GeoStat Representations of Time Series for Fast Classification
This work addresses the need for fast and efficient time series classification methods, offering a computationally simpler alternative to deep learning approaches, though it is incremental as it builds on existing trajectory classification techniques.
The paper tackles the problem of computational complexity in time series classification by introducing GeoStat representations, which summarize time series using differential geometric statistics and achieve state-of-the-art results with simple classifiers like KNN and SVM on real datasets, including a challenging fishing vessel classification task where it performs well with only 2% of the data used by prior methods.

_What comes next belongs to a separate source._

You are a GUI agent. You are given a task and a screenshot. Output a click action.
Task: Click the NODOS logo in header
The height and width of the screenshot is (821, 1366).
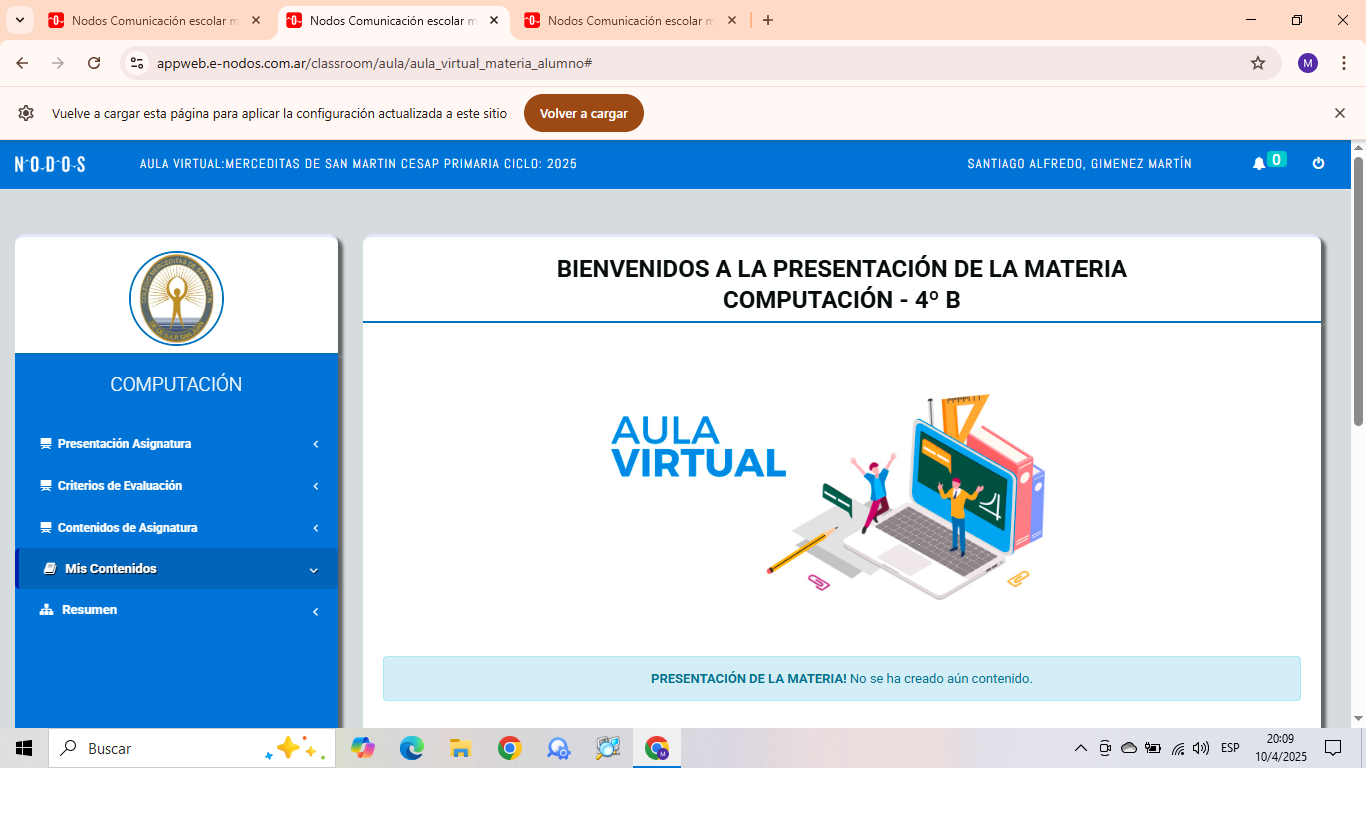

Recent advances in time series classification have largely focused on methods that either employ deep learning or utilize other machine learning models for feature extraction. Though successful, their power often comes at the requirement of computational complexity. In this paper, we introduce GeoStat representations for time series. GeoStat representations are based off of a generalization of recent methods for trajectory classification, and summarize the information of a time series in terms of comprehensive statistics of (possibly windowed) distributions of easy to compute differential geometric quantities, requiring no dynamic time warping. The features used are intuitive and require minimal parameter tuning. We perform an exhaustive evaluation of GeoStat on a number of real datasets, showing that simple KNN and SVM classifiers trained on these representations exhibit surprising performance relative to modern single model methods requiring significant computational power, achieving state of the art results in many cases. In particular, we show that this methodology achieves good performance on a challenging dataset involving the classification of fishing vessels, where our methods achieve good performance relative to the state of the art despite only having access to approximately two percent of the dataset used in training and evaluating this state of the art.